> _Challenge_
Rescale the data from its start through the line containing "tap(422, 274)", both included, and reproduce every line with the requests left as they are. Multiply each coordinate in the answers by 0.7 and round it to a whole number, rounding halves up.

> _Data for finding displayed items_
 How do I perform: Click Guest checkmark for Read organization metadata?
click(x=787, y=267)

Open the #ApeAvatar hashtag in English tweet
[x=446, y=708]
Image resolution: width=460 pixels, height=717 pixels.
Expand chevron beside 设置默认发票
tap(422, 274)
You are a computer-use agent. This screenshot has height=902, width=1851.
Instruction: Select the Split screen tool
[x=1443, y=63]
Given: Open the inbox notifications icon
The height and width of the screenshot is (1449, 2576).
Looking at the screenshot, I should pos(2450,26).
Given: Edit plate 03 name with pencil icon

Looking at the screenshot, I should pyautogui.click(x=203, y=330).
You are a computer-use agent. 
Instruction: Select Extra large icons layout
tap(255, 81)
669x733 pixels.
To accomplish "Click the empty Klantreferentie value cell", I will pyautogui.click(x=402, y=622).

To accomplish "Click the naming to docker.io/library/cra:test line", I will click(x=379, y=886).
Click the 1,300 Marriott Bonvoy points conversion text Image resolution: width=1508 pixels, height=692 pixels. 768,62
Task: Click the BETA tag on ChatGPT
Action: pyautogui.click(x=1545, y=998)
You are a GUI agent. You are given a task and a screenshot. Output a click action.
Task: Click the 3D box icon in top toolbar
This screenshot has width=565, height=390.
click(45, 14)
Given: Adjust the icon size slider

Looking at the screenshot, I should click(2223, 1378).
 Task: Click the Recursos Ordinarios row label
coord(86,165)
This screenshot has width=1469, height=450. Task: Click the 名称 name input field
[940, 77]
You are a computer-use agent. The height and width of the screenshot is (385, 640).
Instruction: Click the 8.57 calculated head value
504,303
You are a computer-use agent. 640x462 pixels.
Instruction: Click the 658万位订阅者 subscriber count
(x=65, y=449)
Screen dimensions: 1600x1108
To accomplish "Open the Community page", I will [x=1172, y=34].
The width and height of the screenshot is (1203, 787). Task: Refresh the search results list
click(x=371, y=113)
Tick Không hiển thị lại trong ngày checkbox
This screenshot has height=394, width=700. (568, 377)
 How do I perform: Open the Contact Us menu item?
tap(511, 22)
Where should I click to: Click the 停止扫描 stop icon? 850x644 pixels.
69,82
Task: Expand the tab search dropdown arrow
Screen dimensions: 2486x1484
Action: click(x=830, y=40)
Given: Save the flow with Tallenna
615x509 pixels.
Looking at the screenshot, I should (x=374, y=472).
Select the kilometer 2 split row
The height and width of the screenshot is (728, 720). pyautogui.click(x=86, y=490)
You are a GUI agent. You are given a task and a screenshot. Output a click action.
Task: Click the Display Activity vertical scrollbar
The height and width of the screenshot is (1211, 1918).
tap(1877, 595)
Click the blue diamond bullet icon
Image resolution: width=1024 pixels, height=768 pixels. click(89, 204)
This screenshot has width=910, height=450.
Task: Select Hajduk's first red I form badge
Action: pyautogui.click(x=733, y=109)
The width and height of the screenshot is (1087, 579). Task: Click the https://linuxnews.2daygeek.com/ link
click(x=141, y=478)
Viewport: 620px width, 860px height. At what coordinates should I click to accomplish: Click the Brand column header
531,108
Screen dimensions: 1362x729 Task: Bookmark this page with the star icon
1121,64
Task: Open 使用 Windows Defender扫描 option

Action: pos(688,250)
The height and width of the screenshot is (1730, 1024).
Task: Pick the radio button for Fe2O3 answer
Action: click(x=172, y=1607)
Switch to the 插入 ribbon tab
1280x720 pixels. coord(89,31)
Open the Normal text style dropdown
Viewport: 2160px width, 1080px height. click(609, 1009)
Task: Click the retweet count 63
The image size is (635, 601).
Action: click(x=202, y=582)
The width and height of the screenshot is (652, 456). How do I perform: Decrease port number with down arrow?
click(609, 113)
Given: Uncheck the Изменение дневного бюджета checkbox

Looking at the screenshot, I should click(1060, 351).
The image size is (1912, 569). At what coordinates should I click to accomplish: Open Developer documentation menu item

> _The answer_
 How do I perform: Click Guest checkmark for Read organization metadata?
click(x=551, y=187)

Open the #ApeAvatar hashtag in English tweet
[x=312, y=496]
Image resolution: width=460 pixels, height=717 pixels.
Expand chevron beside 设置默认发票
tap(295, 192)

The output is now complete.